It has been said that you can go into a Minister’s study and discover when he died. You simply look at how recently he has bought and read new books. The saying isn’t referring to physical death but rather “brain death”!
I increasingly see the importance of good theological education for Ministers. Numerous churches suffer from a lack of it. Also some ordinands who do theology don’t really take it seriously. They can’t wait to get on with evangelism, or preaching or pastoral work. Why bother with all this theoretical stuff?
Even ordinands who do take theology seriously often soon forget about it in the busy, non-academic life of the average church. It’s all right if you have a lot of students and academics in your congregation. You probably need to keep the old grey matter active. Having said that, sometimes more intellectual Christians who are very scholarly in, say, science or technology, seem to switch their minds off when they come to church or think about the Faith. They naively and unquestioningly accept what they are told by preachers and never think it through, facing up to challenges and difficulties.

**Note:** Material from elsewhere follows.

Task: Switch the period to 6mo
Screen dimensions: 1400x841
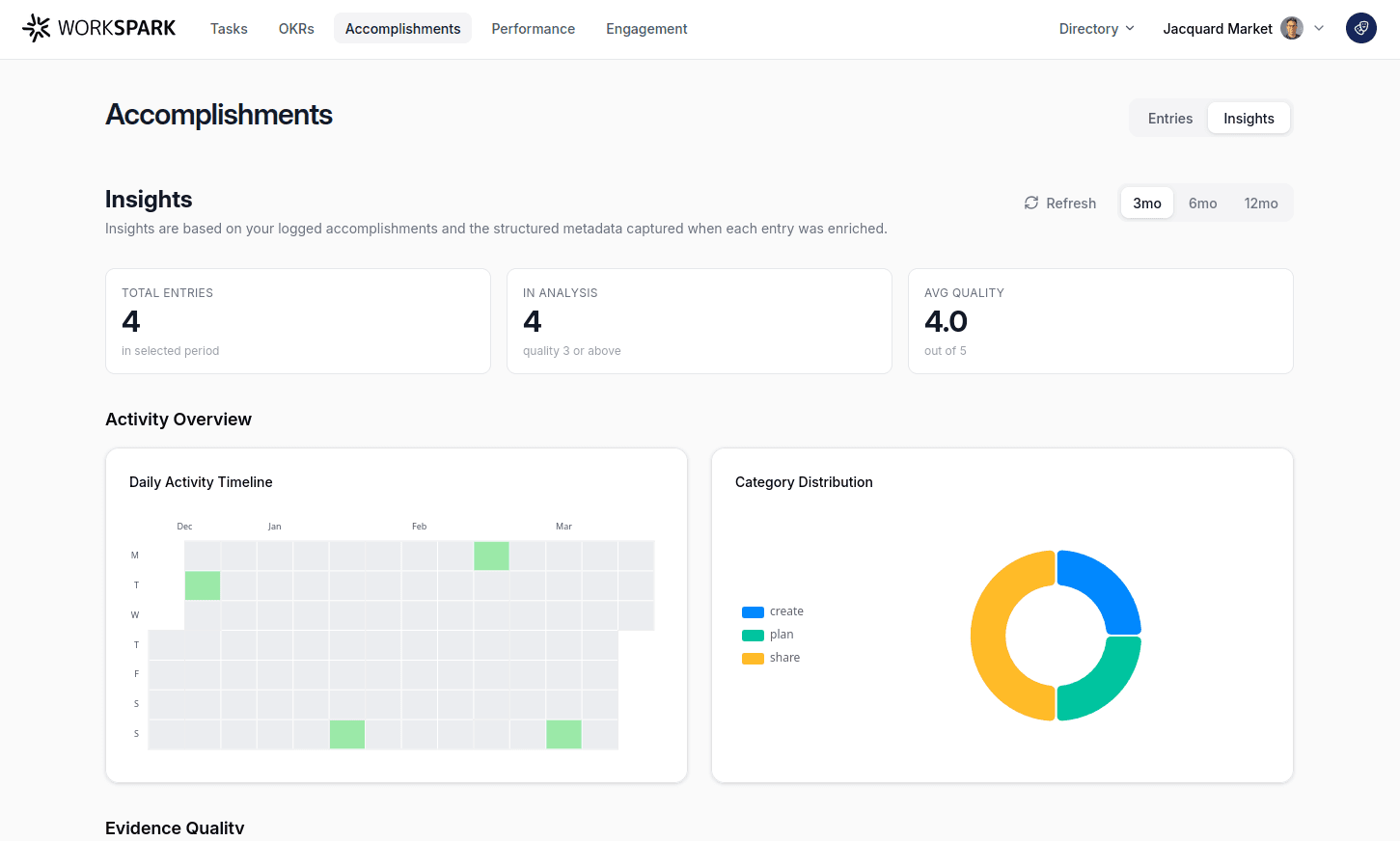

The results of such disuse of the mind by Ministers and more intellectual Christians are negative. The shallowness of their thinking shows in superficial sermons, Bible studies or discussions about the Faith. They are vulnerable to fundamental doubts, if ever such things should pierce their cosy fundamentalism. And they are unable to help people asking serious questions about the Christian Faith. This is why some young people from Evangelical Churches don’t survive when they go to college and face intellectual challenges for the first time.
Such shallow thinkers tend to be very threatened by serious questions and to spring onto the defensive with great vehemence. They frantically grab at any “evidence” (however unreliable) to support their ill-thought-out views.
According to the NT we are called to love God with all our mind, as well as the rest of our being. We are to “be transformed by the renewing of [our] mind … [to] be able to test and approve what God’s will is- his good, pleasing and perfect will.” We are to have our minds “set on what the Spirit desires”. To “be made new in the attitude of [our] minds”. We are to settle disputed matters with our minds. We are to “be perfectly united in mind and thought”.
I’d love to have spent more time at Tyndale House Library in Cambridge when we lived in that area. It is said to be the finest biblical library in Europe. The odd weeks I spent there were very rewarding. My son is Professor of Theology and Ministry at Durham University. In addition I married a theological graduate which means our general conversations are often fairly heavyweight!
I also enjoy the challenge of reading scientific books too: especially on cosmology. We needn’t be afraid of questions or scientific discoveries and theories.
Having said all this, don’t let anyone think I’m belittling the will or emotions. It is obvious that we are to use our wills in obeying Christ. After all, the two greatest commandments are obviously addressed to the will. We are to obey them. We must “say no to ungodliness and worldly passions”. We must “not let sin reign in [our] mortal body”. We must “live by the Spirit” and so “put to death the misdeeds of the body”.
Emotions have their place too. For example, “joy” and related words appear 99 times in the NT. It is part of the fruit of the Spirit and a characteristic of the kingdom. We are to “rejoice in the Lord always”. In fact it is to be an “inexpressible and glorious joy.” Little wonder OT worship included dancing, clapping, shouting, tambourines and the like.
We are to love God with our whole selves: mind, emotions and will. So the modern trend amongst some Christians of under-valuing the mind is quite wrong. But I like the feelings too!